- _REQUIRED TASKS_:
**A.** In the text on stent overuse, how many people took part in the study?
**B.** Rewrite the part of the stent overuse text that opens with the words containing "Results were published" and closes with "about elective angioplasty.", putting "physicians" in place of "doctors".

- _SELECTED TEXT_:
Overuse of Stents and Bypass Surgery in Heart Cases Reported

A study in 2007 gave evidence that many people with clogged heart arteries are being over-treated with stents, and that a simple blood-flow test might help prevent unnecessary care.

Fewer deaths, heart attacks, and repeat procedures occurred when doctors implanted fewer of these tiny artery props, using a blood-flow test to decide when they were truly needed, the study found.

Results were published in the New England Journal of Medicine.

Several reports in recent years have suggested that stents and artery-opening angioplasty procedures were being overused in non-emergency cases, often without giving medicine alone a chance to work. Concern about stent complications also has made doctors more cautious about elective angioplasty.
The blood flow test has been around for some years but is used in only about 10 percent of angioplasties now, several heart specialists said.

The study was done in the United States and Europe, and involved 1,005 people who were having chest pain because of reduced blood flow to the heart or were recovering from a mild heart attack.

- _DATA EXTRACT_:
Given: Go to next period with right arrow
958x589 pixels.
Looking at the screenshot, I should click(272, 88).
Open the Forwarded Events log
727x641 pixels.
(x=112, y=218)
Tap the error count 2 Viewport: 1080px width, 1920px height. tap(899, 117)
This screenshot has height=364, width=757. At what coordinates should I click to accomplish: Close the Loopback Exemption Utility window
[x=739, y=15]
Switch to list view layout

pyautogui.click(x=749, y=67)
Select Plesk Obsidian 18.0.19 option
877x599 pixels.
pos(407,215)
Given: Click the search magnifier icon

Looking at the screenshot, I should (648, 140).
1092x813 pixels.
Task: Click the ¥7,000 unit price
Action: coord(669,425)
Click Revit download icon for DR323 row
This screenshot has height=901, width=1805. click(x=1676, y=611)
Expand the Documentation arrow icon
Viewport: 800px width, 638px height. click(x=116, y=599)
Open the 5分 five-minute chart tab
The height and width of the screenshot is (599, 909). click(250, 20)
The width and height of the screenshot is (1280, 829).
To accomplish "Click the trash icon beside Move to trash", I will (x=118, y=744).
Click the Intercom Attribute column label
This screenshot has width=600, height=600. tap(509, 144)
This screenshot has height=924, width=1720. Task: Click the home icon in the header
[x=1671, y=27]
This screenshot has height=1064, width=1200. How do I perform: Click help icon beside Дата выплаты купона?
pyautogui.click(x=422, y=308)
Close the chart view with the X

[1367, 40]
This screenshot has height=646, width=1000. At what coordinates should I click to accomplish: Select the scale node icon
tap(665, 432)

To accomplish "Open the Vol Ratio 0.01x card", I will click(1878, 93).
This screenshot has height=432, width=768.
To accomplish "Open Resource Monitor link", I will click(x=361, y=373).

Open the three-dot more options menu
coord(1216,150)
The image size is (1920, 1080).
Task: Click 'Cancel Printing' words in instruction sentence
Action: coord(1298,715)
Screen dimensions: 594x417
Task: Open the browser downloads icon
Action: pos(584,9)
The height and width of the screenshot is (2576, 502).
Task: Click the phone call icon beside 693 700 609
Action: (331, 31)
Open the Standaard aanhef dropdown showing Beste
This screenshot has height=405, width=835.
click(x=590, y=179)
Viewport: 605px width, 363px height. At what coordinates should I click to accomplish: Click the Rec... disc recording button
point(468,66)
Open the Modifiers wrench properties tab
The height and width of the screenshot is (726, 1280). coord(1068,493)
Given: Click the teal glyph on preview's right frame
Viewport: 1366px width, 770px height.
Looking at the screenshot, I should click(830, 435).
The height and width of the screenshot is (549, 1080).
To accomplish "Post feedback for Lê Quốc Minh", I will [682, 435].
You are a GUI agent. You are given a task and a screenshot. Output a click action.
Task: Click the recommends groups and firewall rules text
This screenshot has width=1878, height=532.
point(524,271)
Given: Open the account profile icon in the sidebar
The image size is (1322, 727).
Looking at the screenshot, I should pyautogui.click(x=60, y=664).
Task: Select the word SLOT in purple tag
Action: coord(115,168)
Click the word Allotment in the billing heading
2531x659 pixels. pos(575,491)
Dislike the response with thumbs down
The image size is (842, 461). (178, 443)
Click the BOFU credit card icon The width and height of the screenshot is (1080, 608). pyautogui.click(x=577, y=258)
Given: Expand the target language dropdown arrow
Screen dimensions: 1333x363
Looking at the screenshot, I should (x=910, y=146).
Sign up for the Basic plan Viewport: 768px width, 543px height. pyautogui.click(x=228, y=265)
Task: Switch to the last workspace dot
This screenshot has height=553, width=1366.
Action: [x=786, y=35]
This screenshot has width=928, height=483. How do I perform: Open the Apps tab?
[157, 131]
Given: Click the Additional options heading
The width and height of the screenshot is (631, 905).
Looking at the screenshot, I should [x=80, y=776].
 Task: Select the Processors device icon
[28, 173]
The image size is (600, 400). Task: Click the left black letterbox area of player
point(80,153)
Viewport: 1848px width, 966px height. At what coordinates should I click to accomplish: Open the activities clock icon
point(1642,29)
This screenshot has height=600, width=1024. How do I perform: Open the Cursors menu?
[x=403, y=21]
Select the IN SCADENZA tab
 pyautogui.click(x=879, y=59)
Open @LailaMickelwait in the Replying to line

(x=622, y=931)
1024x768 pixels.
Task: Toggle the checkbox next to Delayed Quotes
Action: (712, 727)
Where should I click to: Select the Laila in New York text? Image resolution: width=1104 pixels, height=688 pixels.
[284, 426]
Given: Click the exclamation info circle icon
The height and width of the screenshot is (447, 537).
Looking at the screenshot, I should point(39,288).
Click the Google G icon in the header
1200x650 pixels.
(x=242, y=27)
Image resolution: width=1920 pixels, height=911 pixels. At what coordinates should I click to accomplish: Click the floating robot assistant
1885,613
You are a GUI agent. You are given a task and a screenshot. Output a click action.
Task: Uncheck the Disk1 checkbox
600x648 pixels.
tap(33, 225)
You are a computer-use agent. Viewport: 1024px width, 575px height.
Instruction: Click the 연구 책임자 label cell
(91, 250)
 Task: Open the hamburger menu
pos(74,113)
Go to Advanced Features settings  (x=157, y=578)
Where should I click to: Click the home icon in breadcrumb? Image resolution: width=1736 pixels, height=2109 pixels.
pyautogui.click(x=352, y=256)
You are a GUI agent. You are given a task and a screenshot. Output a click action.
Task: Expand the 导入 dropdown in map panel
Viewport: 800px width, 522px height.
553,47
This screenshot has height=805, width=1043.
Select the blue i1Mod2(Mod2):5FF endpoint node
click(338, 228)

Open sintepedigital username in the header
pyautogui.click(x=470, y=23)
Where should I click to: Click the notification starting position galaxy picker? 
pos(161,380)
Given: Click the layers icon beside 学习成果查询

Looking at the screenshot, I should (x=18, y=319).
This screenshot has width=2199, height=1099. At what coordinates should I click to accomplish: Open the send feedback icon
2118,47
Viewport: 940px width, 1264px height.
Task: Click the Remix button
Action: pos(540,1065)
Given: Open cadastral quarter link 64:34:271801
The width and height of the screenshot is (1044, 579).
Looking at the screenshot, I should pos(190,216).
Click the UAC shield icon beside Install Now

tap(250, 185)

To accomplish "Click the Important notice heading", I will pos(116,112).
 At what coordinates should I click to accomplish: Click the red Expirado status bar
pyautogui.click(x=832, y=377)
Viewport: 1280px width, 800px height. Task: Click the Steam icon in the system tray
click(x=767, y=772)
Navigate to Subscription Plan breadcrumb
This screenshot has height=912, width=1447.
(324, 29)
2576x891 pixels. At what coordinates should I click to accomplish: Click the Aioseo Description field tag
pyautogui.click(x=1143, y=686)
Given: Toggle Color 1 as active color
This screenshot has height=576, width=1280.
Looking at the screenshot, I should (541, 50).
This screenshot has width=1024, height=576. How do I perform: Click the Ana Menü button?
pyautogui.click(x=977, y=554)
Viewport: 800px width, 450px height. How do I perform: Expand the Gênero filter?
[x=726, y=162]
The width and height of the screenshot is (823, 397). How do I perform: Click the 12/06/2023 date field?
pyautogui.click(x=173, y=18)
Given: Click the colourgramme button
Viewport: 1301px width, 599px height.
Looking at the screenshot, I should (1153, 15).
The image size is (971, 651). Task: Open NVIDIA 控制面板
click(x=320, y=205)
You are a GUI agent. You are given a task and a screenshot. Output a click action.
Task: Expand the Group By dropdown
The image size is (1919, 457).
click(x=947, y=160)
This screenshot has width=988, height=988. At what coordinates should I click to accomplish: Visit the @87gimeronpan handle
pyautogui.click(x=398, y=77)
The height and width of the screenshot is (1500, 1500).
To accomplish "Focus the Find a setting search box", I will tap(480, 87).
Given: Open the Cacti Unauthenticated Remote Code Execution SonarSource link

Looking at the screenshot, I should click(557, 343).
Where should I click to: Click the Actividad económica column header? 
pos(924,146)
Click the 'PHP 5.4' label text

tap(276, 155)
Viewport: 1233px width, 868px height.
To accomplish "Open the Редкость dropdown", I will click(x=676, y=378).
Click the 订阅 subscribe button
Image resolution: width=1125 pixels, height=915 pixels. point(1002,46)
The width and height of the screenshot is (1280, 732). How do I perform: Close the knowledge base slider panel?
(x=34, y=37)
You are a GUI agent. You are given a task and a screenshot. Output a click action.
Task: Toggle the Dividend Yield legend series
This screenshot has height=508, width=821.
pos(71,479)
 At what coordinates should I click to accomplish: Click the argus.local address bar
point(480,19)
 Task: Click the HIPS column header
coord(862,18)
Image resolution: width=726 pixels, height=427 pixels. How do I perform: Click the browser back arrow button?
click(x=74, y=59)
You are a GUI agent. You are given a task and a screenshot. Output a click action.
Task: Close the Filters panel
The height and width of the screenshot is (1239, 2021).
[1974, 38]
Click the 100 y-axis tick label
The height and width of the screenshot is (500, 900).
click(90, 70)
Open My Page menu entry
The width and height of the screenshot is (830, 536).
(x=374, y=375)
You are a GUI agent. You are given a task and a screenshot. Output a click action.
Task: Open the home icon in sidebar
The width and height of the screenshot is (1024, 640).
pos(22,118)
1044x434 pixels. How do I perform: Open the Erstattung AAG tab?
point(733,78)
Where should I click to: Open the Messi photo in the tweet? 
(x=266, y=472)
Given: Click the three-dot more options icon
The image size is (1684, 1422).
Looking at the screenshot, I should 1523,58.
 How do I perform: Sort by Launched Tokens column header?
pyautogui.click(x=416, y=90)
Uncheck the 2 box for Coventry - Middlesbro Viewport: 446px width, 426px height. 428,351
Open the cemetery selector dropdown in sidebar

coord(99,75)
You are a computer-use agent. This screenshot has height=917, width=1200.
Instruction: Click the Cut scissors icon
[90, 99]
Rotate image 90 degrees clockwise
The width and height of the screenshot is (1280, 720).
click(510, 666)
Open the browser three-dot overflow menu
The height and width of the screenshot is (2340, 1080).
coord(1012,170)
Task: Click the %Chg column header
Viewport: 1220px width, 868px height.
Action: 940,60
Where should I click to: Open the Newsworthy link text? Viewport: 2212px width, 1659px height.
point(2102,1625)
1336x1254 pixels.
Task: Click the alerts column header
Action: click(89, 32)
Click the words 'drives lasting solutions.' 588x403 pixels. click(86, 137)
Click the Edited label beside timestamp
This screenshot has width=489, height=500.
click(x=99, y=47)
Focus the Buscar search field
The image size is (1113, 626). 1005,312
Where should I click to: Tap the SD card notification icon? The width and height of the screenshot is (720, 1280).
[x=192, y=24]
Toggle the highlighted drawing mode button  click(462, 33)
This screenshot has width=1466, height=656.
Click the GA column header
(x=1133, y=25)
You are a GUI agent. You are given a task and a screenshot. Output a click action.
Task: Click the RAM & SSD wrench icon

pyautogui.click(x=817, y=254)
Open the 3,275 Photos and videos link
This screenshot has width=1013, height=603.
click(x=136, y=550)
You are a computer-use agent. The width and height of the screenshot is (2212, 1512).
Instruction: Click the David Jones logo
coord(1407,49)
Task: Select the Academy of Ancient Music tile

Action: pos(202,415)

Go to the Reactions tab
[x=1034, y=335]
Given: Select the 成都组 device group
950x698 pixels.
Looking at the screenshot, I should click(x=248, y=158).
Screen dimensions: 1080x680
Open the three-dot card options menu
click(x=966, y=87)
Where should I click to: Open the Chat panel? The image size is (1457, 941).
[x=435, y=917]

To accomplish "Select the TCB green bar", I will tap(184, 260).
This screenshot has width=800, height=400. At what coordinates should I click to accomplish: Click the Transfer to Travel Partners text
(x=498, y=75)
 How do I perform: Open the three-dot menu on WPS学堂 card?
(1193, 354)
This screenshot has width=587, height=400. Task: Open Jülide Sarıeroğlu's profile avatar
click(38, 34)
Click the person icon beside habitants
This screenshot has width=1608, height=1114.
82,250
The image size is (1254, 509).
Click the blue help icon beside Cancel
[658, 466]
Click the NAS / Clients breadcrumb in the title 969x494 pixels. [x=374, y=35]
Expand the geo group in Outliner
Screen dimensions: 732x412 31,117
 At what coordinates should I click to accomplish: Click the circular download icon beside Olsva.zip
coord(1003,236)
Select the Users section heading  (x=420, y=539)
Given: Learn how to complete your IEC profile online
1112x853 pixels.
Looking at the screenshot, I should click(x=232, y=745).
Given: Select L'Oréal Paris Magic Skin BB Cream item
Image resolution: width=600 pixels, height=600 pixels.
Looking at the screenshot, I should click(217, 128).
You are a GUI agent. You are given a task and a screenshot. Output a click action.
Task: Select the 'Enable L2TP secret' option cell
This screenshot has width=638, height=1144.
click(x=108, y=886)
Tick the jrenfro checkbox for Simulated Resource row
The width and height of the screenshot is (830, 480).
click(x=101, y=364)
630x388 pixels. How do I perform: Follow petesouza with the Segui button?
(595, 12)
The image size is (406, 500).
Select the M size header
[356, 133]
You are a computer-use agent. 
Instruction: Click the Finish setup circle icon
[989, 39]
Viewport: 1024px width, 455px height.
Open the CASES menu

- _EXPECTED RESULTS_:
**A.** 1,005 people

**B.**
Results were published in the New England Journal of Medicine.

Several reports in recent years have suggested that stents and artery-opening angioplasty procedures were being overused in non-emergency cases, often without giving medicine alone a chance to work. Concern about stent complications also has made physicians more cautious about elective angioplasty.